Si crea quindi la necessità per coloro che non avevano 18 anni di contribuzioni obbligatorie al 1 gennaio 1996 di integrare la pensione.

Il sistema viene strutturato con un primo pilastro pubblico a ripartizione, che eroga la prestazione pensionistica per tutti i lavoratori e le lavoratrici, e un secondo pilastro a capitalizzazione ad adesione volontaria, che eroga una prestazione pensionistica integrativa di quella pubblica.

La previdenza complementare

I fondi pensione

I fondi pensione sono stati regolamentati dal decreto legislativo 124/1993. Sono finalizzati all’erogazione di prestazioni previdenziali, principalmente sotto forma di rendite vitalizie da erogarsi al momento in cui il soggetto raggiunge il diritto alla pensione pubblica. Al fondo comfluiscono le contribuzioni del lavoratore e/o del datore di lavoro e tali contribuzioni vengono investite in strumenti finanziari di investimento (gestione per comparti). I fondi si suddividono in fondi chiusi (o negoziali o contrattuali), fondi aperti e PIP (piani individuali di previdenza).
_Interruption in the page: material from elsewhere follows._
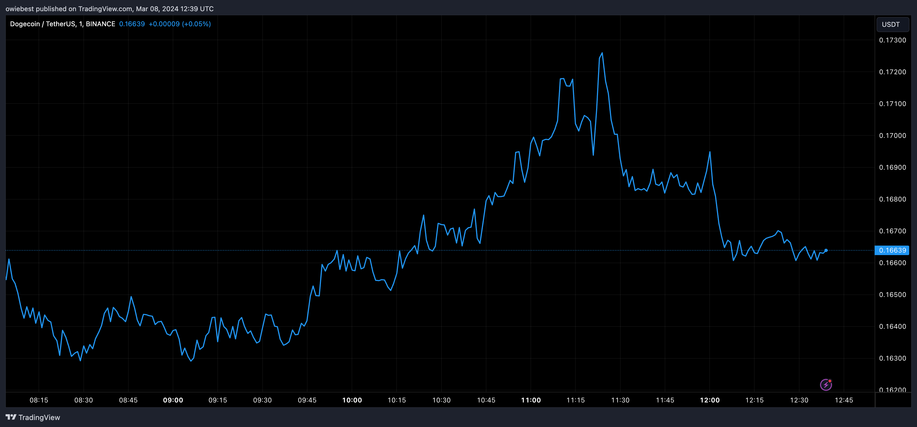Open the USDT currency selector
Screen dimensions: 917x427
pos(892,24)
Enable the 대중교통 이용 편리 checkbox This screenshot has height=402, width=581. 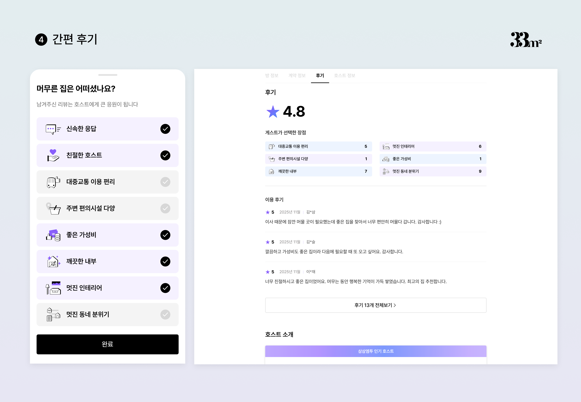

I primi trovano la loro fonte istitutiva nella contrattazione collettiva ed elemento comune dei fondi chiusi è l’ambito definito (i potenziali aderenti sono elencati fra i destinatari nello statuto ai fini dell’iscrizione). I fondi chiusi possono essere settoriali, se rivolti ai lavoratori di un determinato settore di attività (Cometa, Previmoda, Fonchim), aziendali se hanno come ambito di riferimento una singola azienda (Fondo capi Fiat), o territoriali se alla base dell’accordo di riferimento ci sono i datori di lavoro e lavoratori di un’area geografica (Solidarietà Veneto).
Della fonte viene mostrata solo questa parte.